- _EXERCISE OBJECTIVE_
Reproduce the items below verbatim, starting at the line that contains "Share project on Facebook icon" and ending at the line that contains "Action: point(1268,488)", with both of those lines included.

- _THE RECORDS_

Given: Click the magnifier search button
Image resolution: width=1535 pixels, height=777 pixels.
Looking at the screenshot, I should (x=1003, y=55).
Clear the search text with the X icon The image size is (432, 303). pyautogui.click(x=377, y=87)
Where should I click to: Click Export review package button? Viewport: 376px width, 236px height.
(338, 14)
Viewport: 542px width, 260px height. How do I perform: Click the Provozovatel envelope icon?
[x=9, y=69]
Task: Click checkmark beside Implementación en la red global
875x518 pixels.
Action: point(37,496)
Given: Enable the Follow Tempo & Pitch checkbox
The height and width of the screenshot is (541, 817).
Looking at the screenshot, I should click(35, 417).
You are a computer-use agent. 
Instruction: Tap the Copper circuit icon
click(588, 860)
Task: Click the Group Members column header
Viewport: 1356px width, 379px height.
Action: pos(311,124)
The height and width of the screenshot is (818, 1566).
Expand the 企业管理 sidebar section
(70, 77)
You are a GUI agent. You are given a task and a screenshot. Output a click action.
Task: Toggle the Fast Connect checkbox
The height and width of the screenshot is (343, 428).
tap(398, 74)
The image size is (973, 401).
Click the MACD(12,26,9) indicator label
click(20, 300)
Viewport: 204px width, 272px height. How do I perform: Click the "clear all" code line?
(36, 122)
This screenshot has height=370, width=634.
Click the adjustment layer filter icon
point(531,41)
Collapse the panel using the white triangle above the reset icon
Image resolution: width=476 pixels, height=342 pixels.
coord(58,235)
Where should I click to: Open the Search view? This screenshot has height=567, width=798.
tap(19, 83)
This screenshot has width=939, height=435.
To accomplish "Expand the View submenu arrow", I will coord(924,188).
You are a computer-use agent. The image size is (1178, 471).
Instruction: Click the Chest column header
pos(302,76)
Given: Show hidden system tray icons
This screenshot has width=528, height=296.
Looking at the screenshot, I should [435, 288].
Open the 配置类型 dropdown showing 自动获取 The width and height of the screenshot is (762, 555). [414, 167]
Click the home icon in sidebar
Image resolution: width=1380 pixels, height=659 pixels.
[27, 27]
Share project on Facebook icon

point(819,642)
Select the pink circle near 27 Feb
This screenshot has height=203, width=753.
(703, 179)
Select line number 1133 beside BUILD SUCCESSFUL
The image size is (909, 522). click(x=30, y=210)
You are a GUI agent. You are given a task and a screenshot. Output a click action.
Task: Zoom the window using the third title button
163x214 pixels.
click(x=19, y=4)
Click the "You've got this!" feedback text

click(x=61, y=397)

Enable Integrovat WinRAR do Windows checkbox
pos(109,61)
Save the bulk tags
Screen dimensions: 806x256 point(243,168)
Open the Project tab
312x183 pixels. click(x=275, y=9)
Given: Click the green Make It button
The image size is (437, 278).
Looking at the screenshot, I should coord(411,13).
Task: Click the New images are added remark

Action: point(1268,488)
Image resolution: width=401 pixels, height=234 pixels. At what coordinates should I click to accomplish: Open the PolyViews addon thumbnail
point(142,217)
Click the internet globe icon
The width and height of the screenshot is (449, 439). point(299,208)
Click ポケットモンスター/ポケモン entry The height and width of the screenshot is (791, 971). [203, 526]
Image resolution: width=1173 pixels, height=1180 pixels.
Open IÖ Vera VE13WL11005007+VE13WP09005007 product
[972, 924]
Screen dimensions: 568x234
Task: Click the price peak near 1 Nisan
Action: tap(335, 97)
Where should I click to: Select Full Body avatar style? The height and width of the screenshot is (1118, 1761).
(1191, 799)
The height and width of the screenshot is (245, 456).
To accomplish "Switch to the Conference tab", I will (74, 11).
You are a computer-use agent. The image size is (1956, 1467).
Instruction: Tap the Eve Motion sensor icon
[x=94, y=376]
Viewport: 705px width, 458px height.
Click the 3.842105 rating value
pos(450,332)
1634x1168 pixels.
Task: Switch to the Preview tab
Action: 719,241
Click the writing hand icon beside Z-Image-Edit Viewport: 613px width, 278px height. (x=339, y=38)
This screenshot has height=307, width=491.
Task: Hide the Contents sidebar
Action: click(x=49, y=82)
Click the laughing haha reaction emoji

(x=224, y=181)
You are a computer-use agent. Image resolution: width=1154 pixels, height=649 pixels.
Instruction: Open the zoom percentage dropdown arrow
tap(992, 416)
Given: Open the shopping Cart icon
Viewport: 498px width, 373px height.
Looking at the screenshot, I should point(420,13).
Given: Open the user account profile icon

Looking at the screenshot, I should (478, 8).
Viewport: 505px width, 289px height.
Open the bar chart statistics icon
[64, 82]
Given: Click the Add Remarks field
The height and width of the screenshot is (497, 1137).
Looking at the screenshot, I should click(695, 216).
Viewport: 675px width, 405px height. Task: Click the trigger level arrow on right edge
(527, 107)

- _EXPECTED ANSWER_
Share project on Facebook icon

point(819,642)
Select the pink circle near 27 Feb
This screenshot has height=203, width=753.
(703, 179)
Select line number 1133 beside BUILD SUCCESSFUL
The image size is (909, 522). click(x=30, y=210)
You are a GUI agent. You are given a task and a screenshot. Output a click action.
Task: Zoom the window using the third title button
163x214 pixels.
click(x=19, y=4)
Click the "You've got this!" feedback text

click(x=61, y=397)

Enable Integrovat WinRAR do Windows checkbox
pos(109,61)
Save the bulk tags
Screen dimensions: 806x256 point(243,168)
Open the Project tab
312x183 pixels. click(x=275, y=9)
Given: Click the green Make It button
The image size is (437, 278).
Looking at the screenshot, I should coord(411,13).
Task: Click the New images are added remark

Action: point(1268,488)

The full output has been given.